§ **Text section**
= = =
If Institutions Could Change the Crypto Market Narrative, What’s Keeping Them_ (1)

Last year saw lots of interest from institutions, who were a part of a hype-drive that supposedly should have ushered Bitcoin and the altcoins out of a prolonged bear market in 2019.

Suddenly, the prospects for institutional investments in the cryptocurrency markets have far more long-reaching effects than the actual application of the blockchain technology itself. It suggested that investors were bored with the cliché of what blockchain is and its potential, and are far more interested in how much they can profit off its underlying asset class.

Institutional investor flux

In preparation for these new class of investors, crypto ventures were adjusting their business infrastructures to accommodate the changes that would ensue from the influx of these sophisticated investors.

Top cryptocurrency exchange by trading volume Binance reportedly added sub-account features; Chicago-based cryptocurrency exchange Seed CX introduced spot trading facility for institutional investors; number one US crypto trading platform Coinbase launched an over-the-counter (OTC) trading platform for institutional clients; Circle’s Poloniex opened up trading services exclusive for institutional clients, and many more strides in the direction of high net-worth investment categories.
= = =
[Pointing data for screenshots]
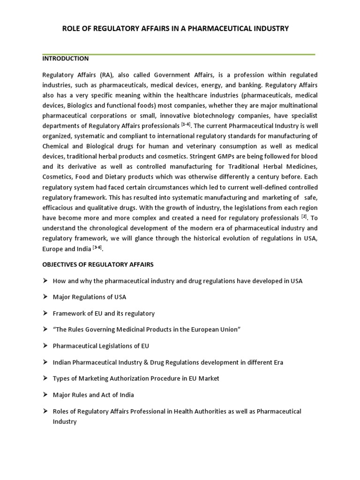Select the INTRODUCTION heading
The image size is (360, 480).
(65, 59)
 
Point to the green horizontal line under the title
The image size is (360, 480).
(179, 54)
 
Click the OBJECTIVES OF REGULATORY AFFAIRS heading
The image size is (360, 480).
(98, 265)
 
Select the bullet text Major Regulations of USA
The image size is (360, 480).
(89, 297)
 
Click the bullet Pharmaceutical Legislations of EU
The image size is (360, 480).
(101, 346)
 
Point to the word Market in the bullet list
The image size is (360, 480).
(209, 378)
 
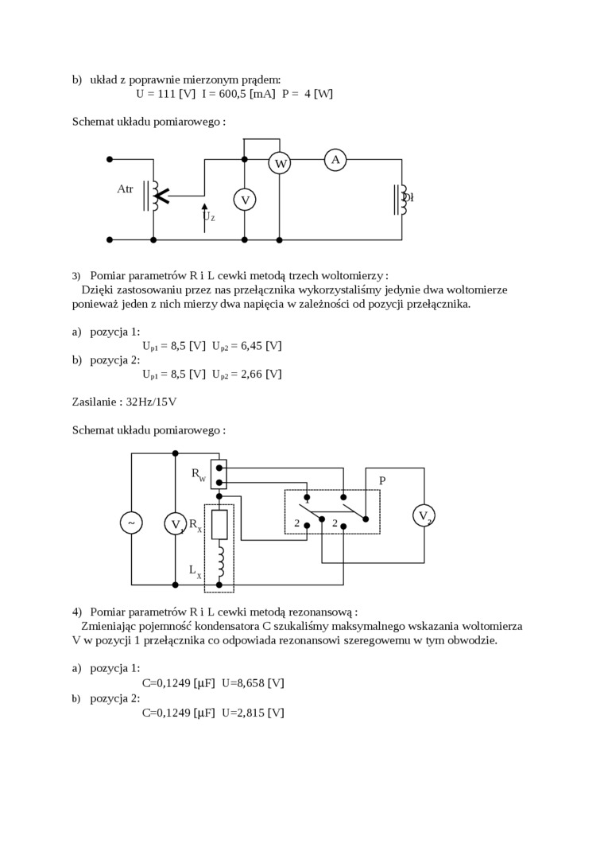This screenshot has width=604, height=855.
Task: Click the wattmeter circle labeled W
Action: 280,164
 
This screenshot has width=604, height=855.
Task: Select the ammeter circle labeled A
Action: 335,160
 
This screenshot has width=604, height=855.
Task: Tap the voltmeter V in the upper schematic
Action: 245,200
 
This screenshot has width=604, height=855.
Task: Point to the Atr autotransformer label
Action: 125,189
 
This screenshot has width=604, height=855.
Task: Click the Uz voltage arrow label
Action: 208,216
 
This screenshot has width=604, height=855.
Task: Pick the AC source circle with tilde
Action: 131,523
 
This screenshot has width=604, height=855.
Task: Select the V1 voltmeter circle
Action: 175,523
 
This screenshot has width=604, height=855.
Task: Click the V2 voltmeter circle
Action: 424,515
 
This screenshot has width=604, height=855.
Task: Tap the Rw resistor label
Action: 198,475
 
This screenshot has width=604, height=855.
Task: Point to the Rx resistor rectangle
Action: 219,524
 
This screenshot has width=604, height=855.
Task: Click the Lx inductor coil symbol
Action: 220,563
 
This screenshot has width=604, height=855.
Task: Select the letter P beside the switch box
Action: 382,481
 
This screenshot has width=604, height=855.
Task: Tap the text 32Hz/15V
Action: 151,402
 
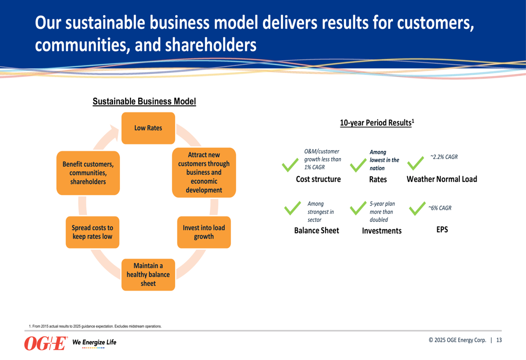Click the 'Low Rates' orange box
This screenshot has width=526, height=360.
click(x=148, y=128)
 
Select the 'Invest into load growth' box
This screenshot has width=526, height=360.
click(x=204, y=232)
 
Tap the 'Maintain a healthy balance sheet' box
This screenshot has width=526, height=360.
click(x=148, y=274)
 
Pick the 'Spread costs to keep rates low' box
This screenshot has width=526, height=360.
click(x=92, y=232)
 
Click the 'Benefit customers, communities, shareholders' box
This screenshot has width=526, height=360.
click(x=88, y=173)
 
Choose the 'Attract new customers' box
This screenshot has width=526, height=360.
click(x=204, y=172)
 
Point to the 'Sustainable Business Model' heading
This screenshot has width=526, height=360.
click(x=144, y=101)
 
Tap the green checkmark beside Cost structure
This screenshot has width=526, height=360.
click(x=290, y=165)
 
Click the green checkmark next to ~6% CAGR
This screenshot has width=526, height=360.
click(x=417, y=209)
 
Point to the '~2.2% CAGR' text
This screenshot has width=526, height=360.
click(x=444, y=157)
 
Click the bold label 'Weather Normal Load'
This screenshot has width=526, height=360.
click(x=442, y=179)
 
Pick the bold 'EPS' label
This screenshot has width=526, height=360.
click(x=442, y=230)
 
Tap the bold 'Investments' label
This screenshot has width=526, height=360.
click(x=381, y=231)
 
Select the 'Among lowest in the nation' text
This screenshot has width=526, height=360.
click(x=384, y=160)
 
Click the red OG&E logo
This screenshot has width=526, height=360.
click(x=46, y=343)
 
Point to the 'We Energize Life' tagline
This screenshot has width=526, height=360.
click(x=94, y=343)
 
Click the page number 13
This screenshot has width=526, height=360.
click(x=499, y=340)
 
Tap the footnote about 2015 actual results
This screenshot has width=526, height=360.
click(x=95, y=326)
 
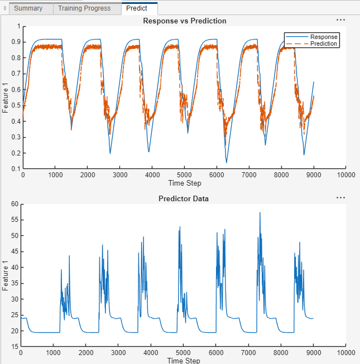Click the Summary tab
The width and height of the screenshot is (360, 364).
[28, 8]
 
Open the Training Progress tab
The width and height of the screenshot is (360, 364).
[84, 8]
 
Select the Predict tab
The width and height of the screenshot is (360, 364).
[137, 8]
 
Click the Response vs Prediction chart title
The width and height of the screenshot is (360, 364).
[185, 21]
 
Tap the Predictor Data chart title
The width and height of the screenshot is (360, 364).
[184, 198]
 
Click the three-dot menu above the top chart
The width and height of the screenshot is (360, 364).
[340, 20]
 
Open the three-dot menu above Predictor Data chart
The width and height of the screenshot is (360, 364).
[340, 198]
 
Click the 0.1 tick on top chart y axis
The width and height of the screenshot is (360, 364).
[16, 169]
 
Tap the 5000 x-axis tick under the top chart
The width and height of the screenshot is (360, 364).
[185, 175]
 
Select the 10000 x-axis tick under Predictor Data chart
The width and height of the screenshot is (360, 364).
[346, 353]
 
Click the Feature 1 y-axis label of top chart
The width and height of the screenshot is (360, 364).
[5, 98]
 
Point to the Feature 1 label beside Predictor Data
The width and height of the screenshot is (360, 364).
[5, 275]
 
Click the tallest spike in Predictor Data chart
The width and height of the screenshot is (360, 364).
[260, 213]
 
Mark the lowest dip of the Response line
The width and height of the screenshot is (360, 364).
[227, 162]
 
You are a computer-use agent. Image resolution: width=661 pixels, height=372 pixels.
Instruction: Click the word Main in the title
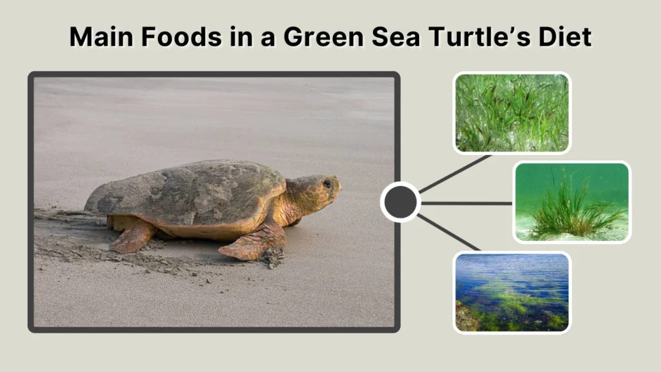tap(98, 37)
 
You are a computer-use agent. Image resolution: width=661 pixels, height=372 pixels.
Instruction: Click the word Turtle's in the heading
tap(477, 37)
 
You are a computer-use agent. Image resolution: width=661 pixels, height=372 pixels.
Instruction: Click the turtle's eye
tap(327, 184)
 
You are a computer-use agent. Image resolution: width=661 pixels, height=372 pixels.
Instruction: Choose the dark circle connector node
tap(400, 203)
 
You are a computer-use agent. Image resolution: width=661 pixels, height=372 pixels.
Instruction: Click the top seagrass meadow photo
= = =
§ **Tasks for this exercise**
#1 Write out word for word the part of the crypto market article starting with "In preparation for" and going on through "net-worth investment categories.".
#2 Go on with the article about institutions and the crypto market, picking up right after its last sentence.

§ **Task results**
#1
In preparation for these new class of investors, crypto ventures were adjusting their business infrastructures to accommodate the changes that would ensue from the influx of these sophisticated investors.

Top cryptocurrency exchange by trading volume Binance reportedly added sub-account features; Chicago-based cryptocurrency exchange Seed CX introduced spot trading facility for institutional investors; number one US crypto trading platform Coinbase launched an over-the-counter (OTC) trading platform for institutional clients; Circle’s Poloniex opened up trading services exclusive for institutional clients, and many more strides in the direction of high net-worth investment categories.

#2
Perhaps the most currently notable investment interests for this class of investors include those to be offered by Intercontinental Exchange’s (ICE) Bakkt and Fidelity. The growing interests in these platforms suggest that these products would probably turn the tides for the crypto market upside, as it is perceived that they would offer a fresh inflow of capital and liquidity into the space.

Rewriting the market narrative

Accordingly, when the market crashed in November 2018, falling below the supposed bottom of USD 6,000 at the time, many thought that was the moment for institutional investors to hop in. Still, prices have breached many more speculated bottoms and are currently hovering around USD 3,400; yet, most of these investors have stayed their hands. One question, if these investors could actually change the narrative for the market, what’s stopping them?

Here are a few pointers: liquidity issues, susceptibility to market manipulation, regulation uncertainty, and crypto custody issues. Above all, the right framework may yet be the reason why these investors have not fully immersed themselves.

Moreover, insights provided by John Devlin, chief analyst at P.A.ID suggested that crypto needs to rise above stigma, and also become more regulatory compliant: “According to P.A.ID Strategies, 68% of Bitcoin exchanges across the US, and Europe is not KYC compliant.”

On another note, head of regulatory surveillance and marketplace at Nasdaq Tony Sio told business insider that while lots of exchanges were reaching out for Nasdaq’s SMARTS Trade Surveillance platform, it was however difficult because according to him, as a startup, “it is quite hard to set up because it requires a fair bit of work… [and] probably one of the sticking points”. This would imply that some of these investment propositions to institutions need time to develop and mature before implementing to scale.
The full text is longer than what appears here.